Ноги у Хайро дрожали, колени подгибались, когда он ковылял за Маниньей, а она шла легко и плавно, и сельва будто расступалась перед ней. Они шли довольно долго, или так показалось Хайро? И вдруг дорога оборвалась, они стояли на скале перед пропастью. Хайро отпрянул в ужасе.
— Нет, тебе туда, — тихо сказала Манинья, показывая рукой вперед и будто бы продолжая дорогу в никуда.
Хайро валялся у нее в ногах, извивался.
— Убей меня, — теперь молил он, — лучше убей.
— Манинья не убивает людей, — сурово отвечала колдунья. — Человеку негоже ползать червем. Встань! — Хайро цеплялся за камни, он был не в силах оторваться от прочной, надежной земли. — Я вижу, что ты и не человек. Но все равно поднимайся! Встань и смотри!
Чудный, сказочный вид открывался с отвесной скалы — подернутая голубоватой дымкой, лежала неоглядная сельва, и по ней широкой и гладкой дорогой плавно змеилась река.
— Смотри, это моя сельва. А это — моя река. Сельва и река священны, они чисты, их нельзя пачкать. Сельву нужно чтить. Нужно чтить и все остальное, что принадлежит Манинье Еричане, потому что и Манинья любит и почитает все, что ей принадлежит. Она любит свою сельву, свою реку, своих людей...
Хайро вновь извивался у ее ног, прося, умоляя: убей, убей...
— Мой Такупай не ползал мерзким червем...— произнесла Манинья и помогла Хайро сделать его последний в жизни шаг, который — если бы он сделал его сам, — помог ему хотя бы умереть человеком...
Рикардо нашел не Хайро. Он нашел Маниныо, величественную, устрашающую Маниньо, на которой была колдовская раскраска смерти. Она стояла и смотрела на свою сельву, на свою реку. Потом обернулась к Рикардо и сказала:
— Ты искал добычу? Эта была червем. Черви очищаются, когда у них появляются крылья и они начинают летать. Твой червяк решил очиститься.
— Значит, у Маниньи чистые руки? — спросил Рикардо.
— Но на Манинье краски смерти, — сказала она.

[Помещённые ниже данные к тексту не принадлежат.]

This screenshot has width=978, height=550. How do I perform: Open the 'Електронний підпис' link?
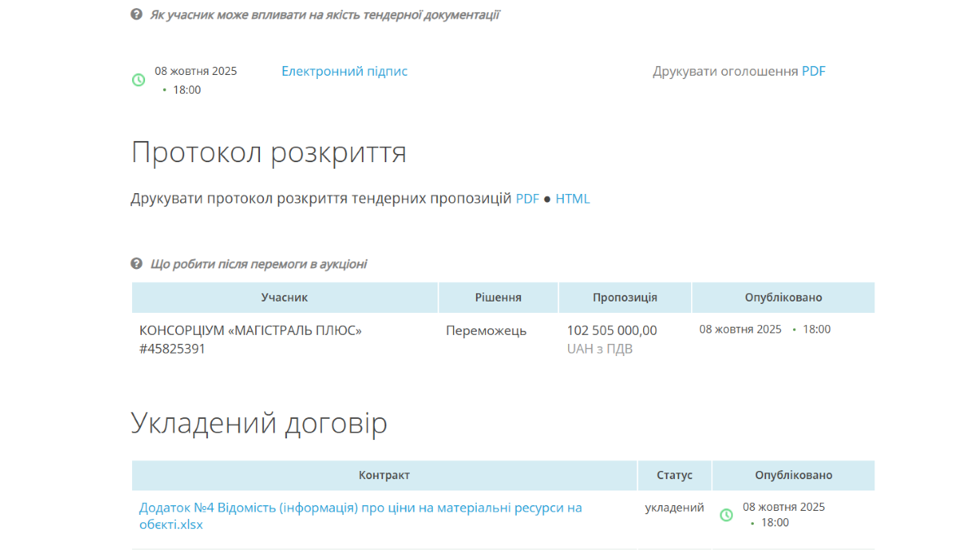[344, 72]
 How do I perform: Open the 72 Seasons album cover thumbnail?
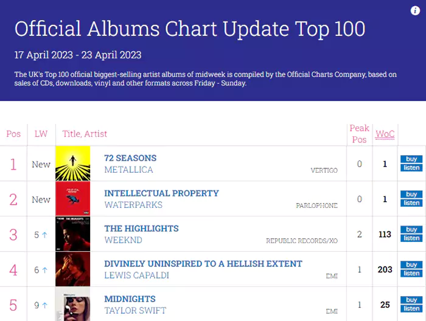pos(73,164)
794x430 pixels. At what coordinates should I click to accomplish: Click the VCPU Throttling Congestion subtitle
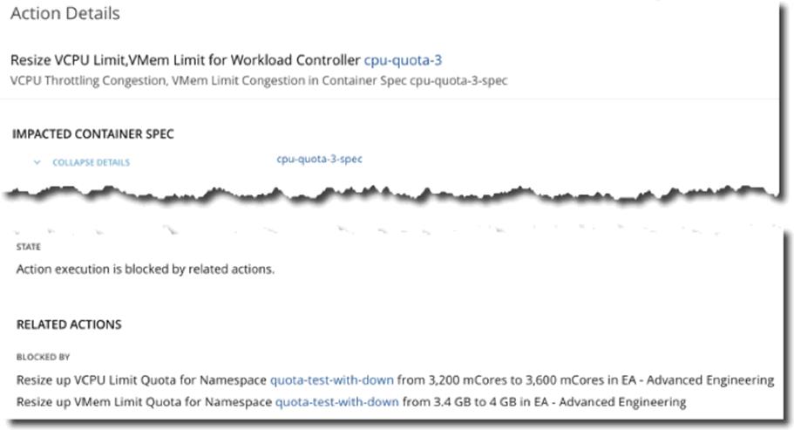[259, 80]
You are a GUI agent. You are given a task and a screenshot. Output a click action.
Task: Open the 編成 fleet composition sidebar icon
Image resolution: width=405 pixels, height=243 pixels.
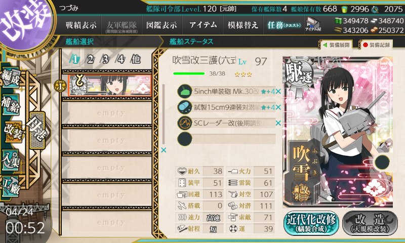(x=11, y=78)
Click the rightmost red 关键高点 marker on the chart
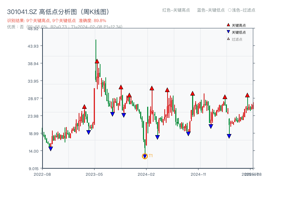281x210 pixels. (247, 95)
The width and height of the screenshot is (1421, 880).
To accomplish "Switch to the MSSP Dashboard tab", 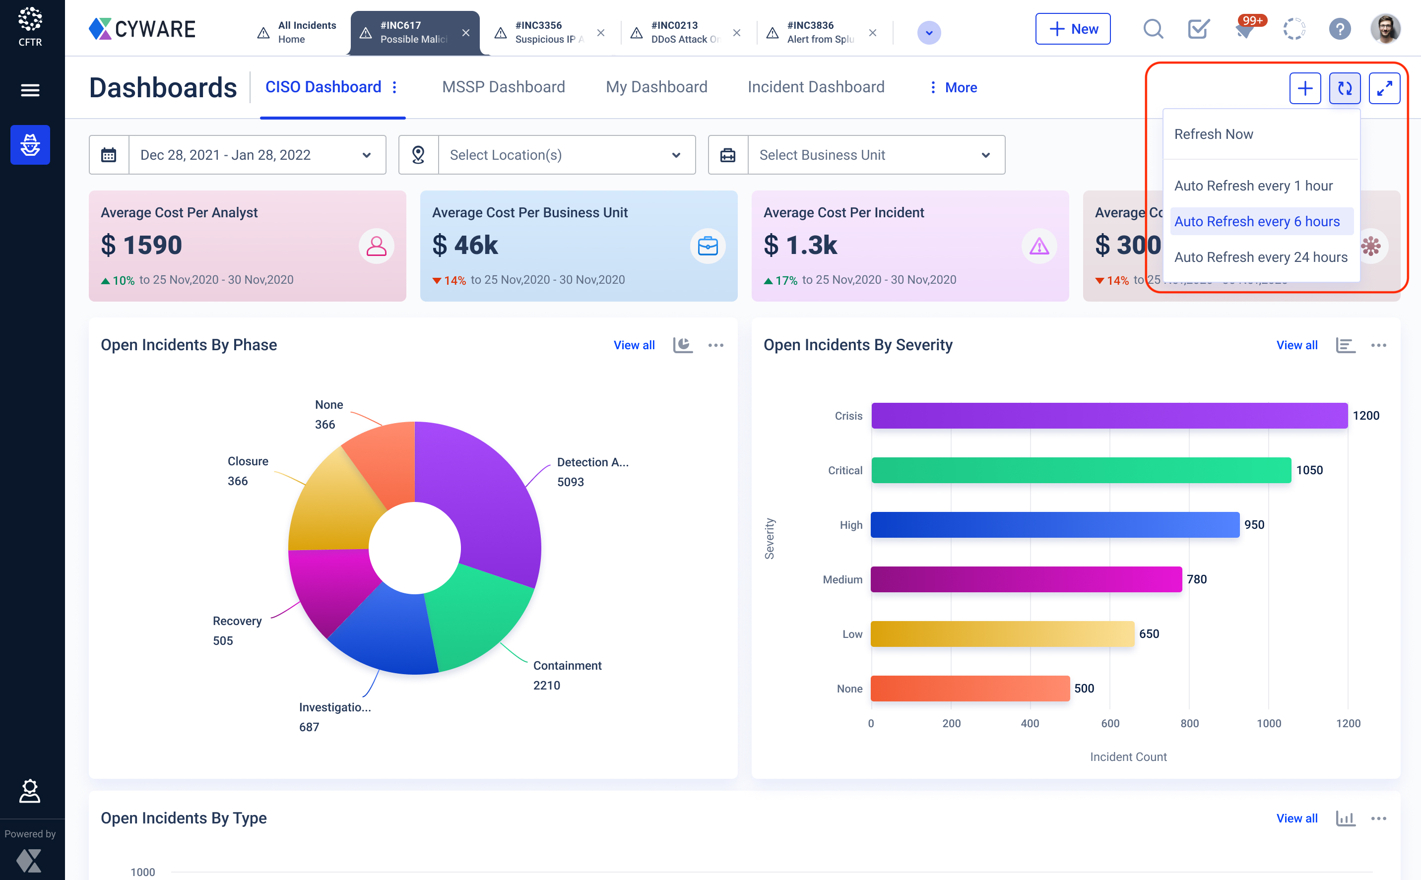I will pos(504,87).
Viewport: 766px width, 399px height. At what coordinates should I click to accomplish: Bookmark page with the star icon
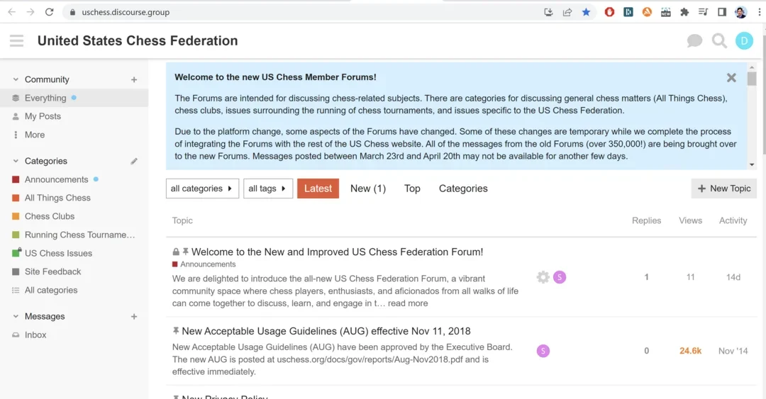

В Сан-Игнасио вновь воцарился порядок. Связанные бандиты тупо сидели на солнцепеке, и капрал Рейес приглядывал за ними. Как только прибудет гвардия, пленников сдадут по назначению.
Поселок благополучно избавился от угрозы смерти, но жить надо было начинать сызнова, жить надо было начинать с нуля. И в душах людей царило смятение, радость мешалась с отчаянием: радость, когда оглядывались назад, отчаяние, когда думали о будущем.